# Connaître l'avancement et lieu de stockage d'une  location



## Stephyaz2 (21 Novembre 2013)

Bonsoir,

Après l'essai de la box vidéo futur, puis du service canaplay VOD via mon "cube" canal plus, j'ai fait l'acquisition  d'une Apple TV 3 aujourd'hui. Elle permet en effet un accès a la sVOD canaplay infinity et permet également la location de films en HD sur iTunes  (et non le streaming, dont la qualité est liée au débit de la connexion internet (2 Mo dans mon bled...)

Après avoir été ébloui par la qualité d'un extrait, j'ai loué un film en HD 1080p (world war Z = 2 heures)

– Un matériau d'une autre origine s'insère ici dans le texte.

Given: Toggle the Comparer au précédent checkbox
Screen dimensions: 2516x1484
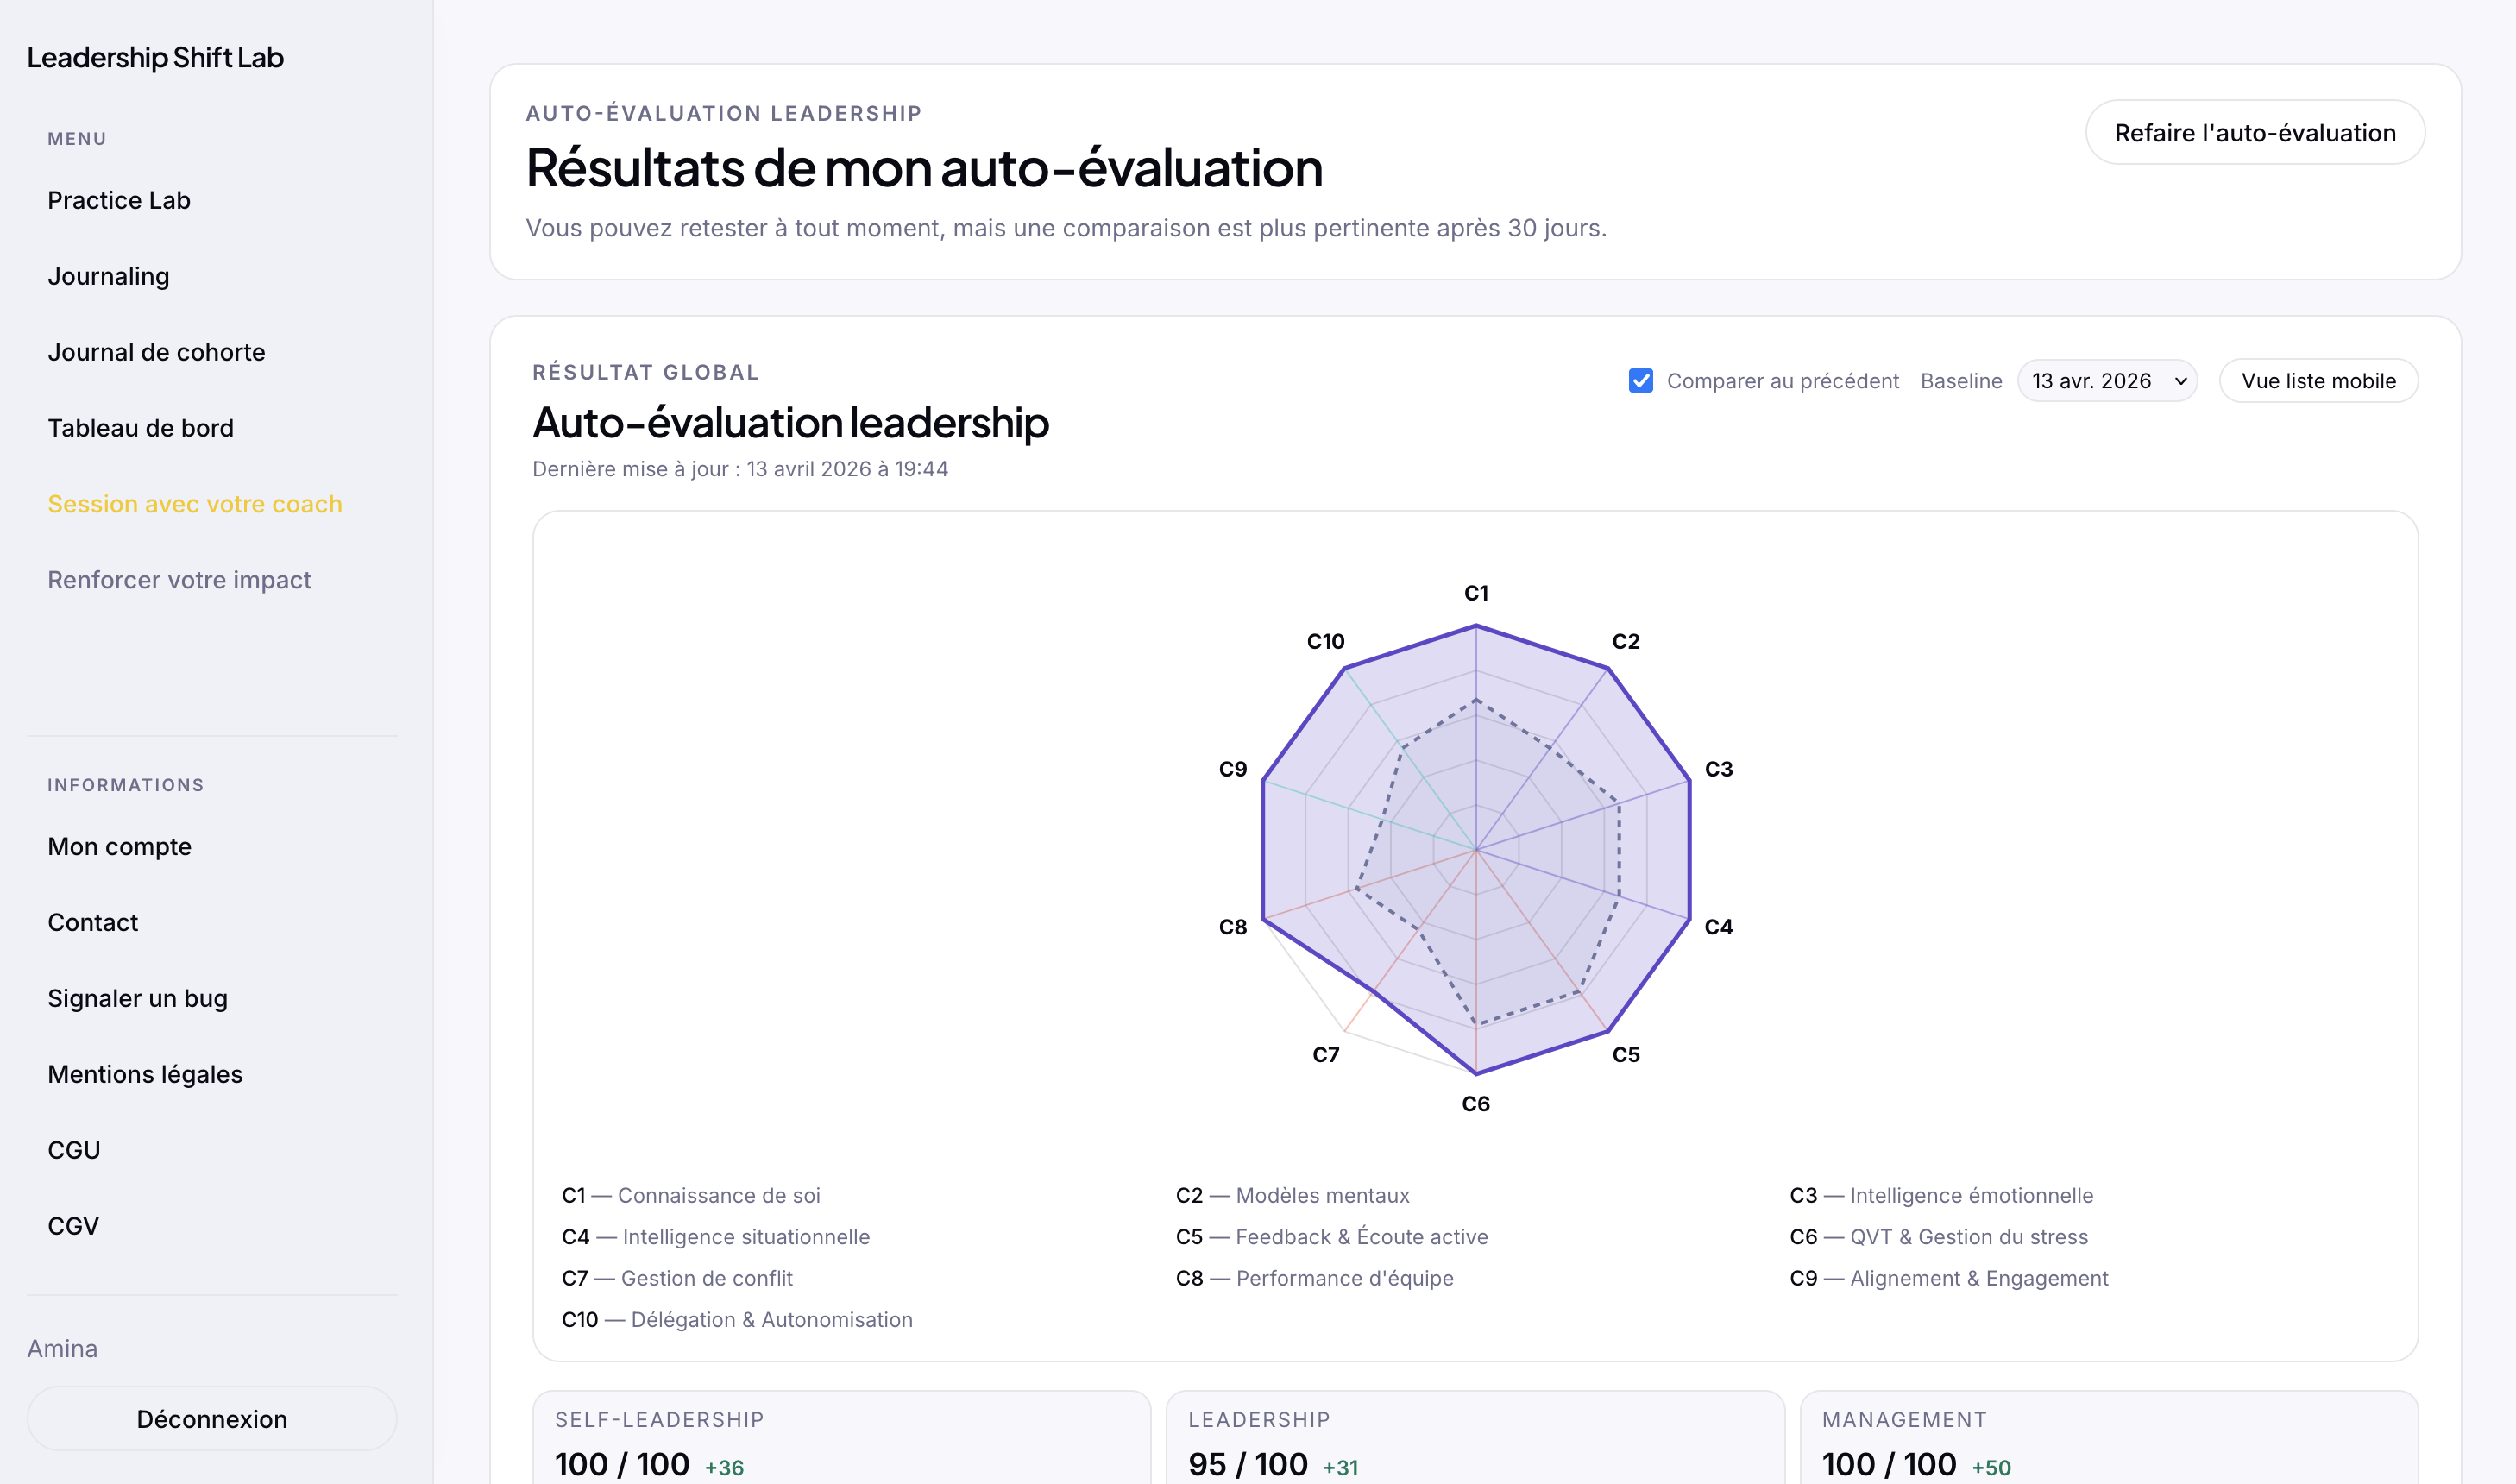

Mon petit débit (2 mo) ne m'autorisant pas de lancer rapidement la lecture, je dois m'assurer que le téléchargement sera assez avancé (voir fini) avant de lancer la lecture, au risque de subir une coupure.

 Deux questions donc : 

- comment connaître l'avancement du téléchargement ?

- où sont stockées les locations ? Sur mon Pc (bibliothèque iTunes)  ? Dans les 8 petits gigas de l'Apple tv ? (Ce qui est insuffisant a ma connaissance pour un film de 2h en 1080p) Ce n'est pas du streaming d'après ce que j'espère avoir compris.

J'avoue ne pas avoir complètement compris le fonctionnement, et je ne trouve d'explication détaillée nulle part.

J'en appelle donc à vos compétences pour une explication (ou un lien utile...).

J'espère que le sujet n'a pas déjà été traité, j'ai fait une recherche infructueuse sur le forum. Si c'est le cas, les excuses aux modos.

Merci de vos lumières.


----------